Try it:
Could you retype only the lines from the one containing "You are a computer-use agent. 869x514 pixels." through the final line of the entries, both included, skipping any images?

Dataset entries
......
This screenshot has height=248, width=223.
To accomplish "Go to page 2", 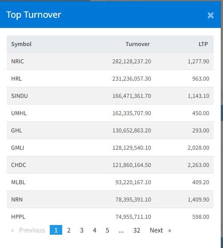I will (x=69, y=230).
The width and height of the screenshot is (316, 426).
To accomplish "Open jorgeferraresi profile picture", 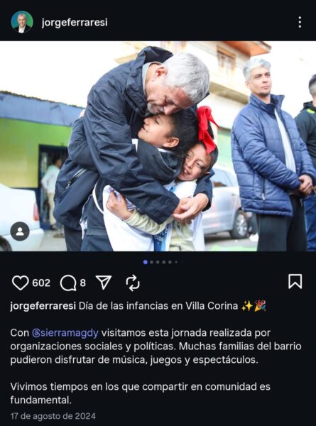I will tap(22, 22).
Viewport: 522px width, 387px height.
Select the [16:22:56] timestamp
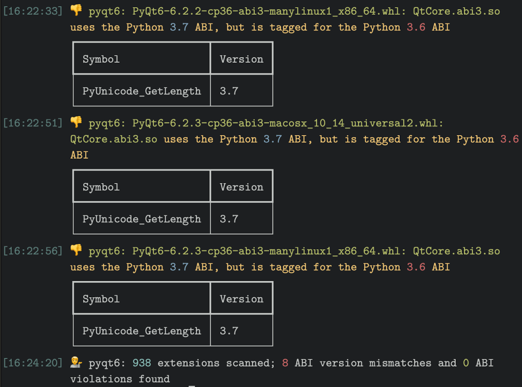(x=33, y=251)
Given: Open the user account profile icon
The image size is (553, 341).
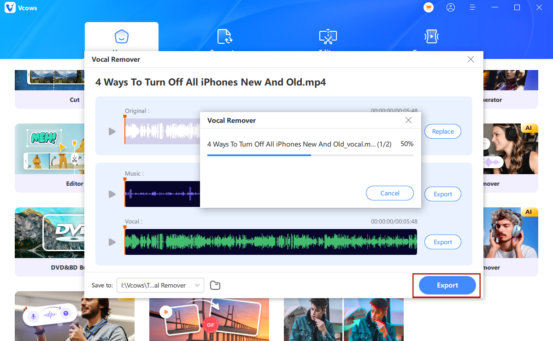Looking at the screenshot, I should click(451, 7).
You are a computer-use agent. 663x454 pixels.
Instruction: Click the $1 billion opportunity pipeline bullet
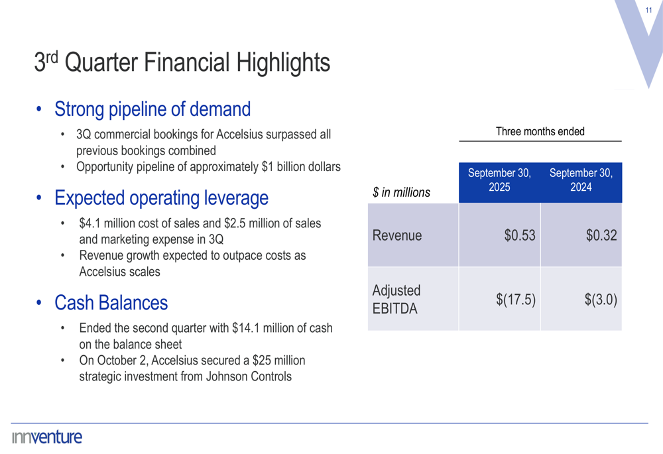point(208,167)
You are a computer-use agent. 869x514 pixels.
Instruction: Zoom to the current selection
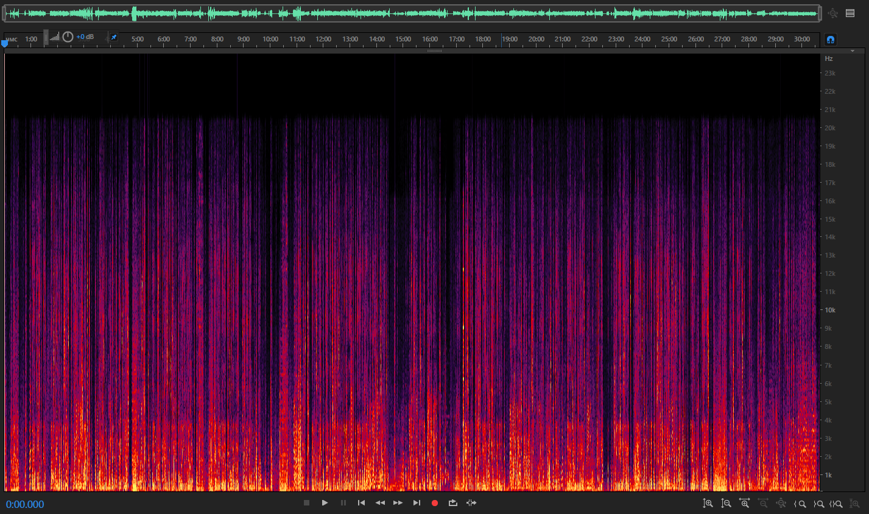coord(837,504)
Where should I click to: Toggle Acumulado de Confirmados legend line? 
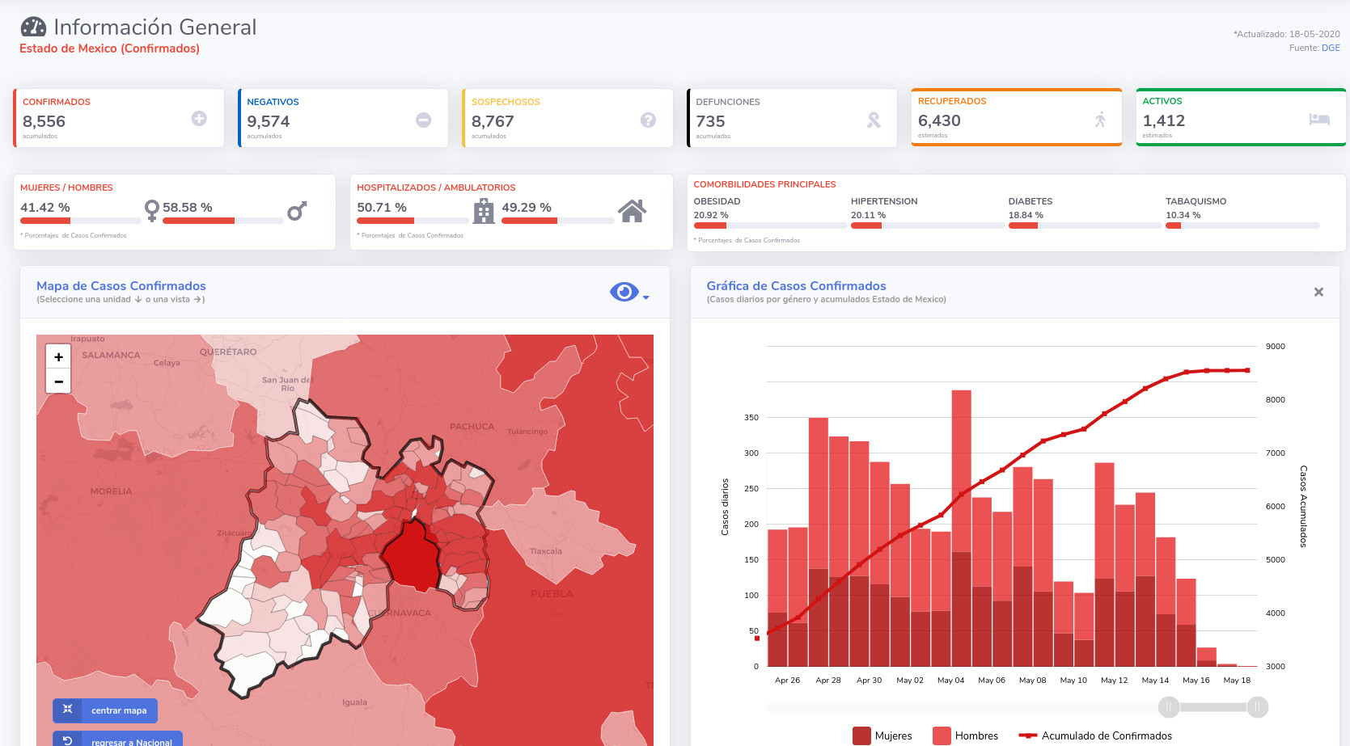click(x=1095, y=735)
......
Answer for this exercise:
You are a computer-use agent. 869x514 pixels.
Instruction: Zoom to the current selection
coord(837,504)
Where should I click to: Toggle Acumulado de Confirmados legend line? 
click(x=1095, y=735)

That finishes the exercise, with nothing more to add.